El origen de este proyecto fue comprender que podemos generar cambios interesantes aún en las situaciones más hostiles y lamentables. La creatividad es el recurso más preciado para quienes desean actualizar la vida, imaginar una vida posible e incluso sobrevivir en un país como Venezuela.

En 2015, ideamos un laboratorio creativo que funciona como una plataforma para las narrativas experimentales en entornos digitales. No nos hemos detenido en la misión de impulsar emprendimientos e ideas en la red, porque sabemos que es este el último resquicio de libertad, aunque no sea plena. Lo hacemos desde la experimentación. Esta es la forma que tenemos de acceder a lo nuevo, a lo que no se ha probado, a lo que puede registrarse como un éxito o como una advertencia para el futuro.
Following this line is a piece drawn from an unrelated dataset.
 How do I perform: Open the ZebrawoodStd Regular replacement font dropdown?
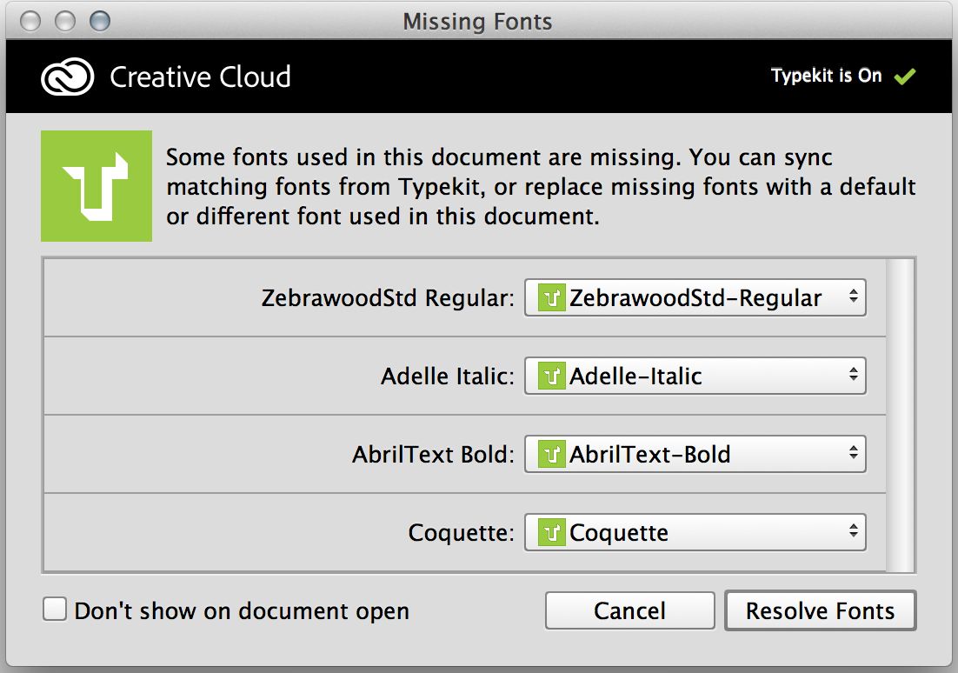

Si no es evidente aún, Equilátero Laboratorio Creativo no es exclusivamente una agencia de marketing digital, aunque hasta ahora ha sido este rubro el que más hemos explorado. En el lab hay cabida para la conceptualización e incubación de ideas innovadoras de mucho tipo.

Durante este primer año hemos tenido el privilegio de gestionar las comunidades de franquicias internacionales, emprendimientos locales y personas destacadas, pero también hemos acompañado la creación de productos editoriales de  calidad y hemos organizado experiencias como el primer Meetup de Emprendedores Digitales de Puerto La Cruz, estado Anzoátegui. Ahora mismo nos encontramos desarrollando una app que promueve el acercamiento social y un panel para seriéfilos con el Festival de Cine entre Largos y Cortos (ELCO). De tal manera que nuestro campo de acción no es nada reducido.

Venezuela pasa por un rezago tecnológico, un aprieto económico y un nudo político que siempre está a punto de soltarse. La incertidumbre nos determina y a veces nos paraliza. Pero el no saber lo que viene y estar listos para lo que sea, puede convertirse en una ventaja competitiva para quienes decidimos emprender y vivir aquí a pesar de los riesgos.

La innovación nunca duerme. La tecnologización de la humanidad y la humanización de la tecnología nos han convertido en insomnes habituados a la caducidad, esperanzados por un próximo paso, por una siguiente gran sorpresa. Es momento de adelantarse. De imaginar el mañana. De prepararse para trascender.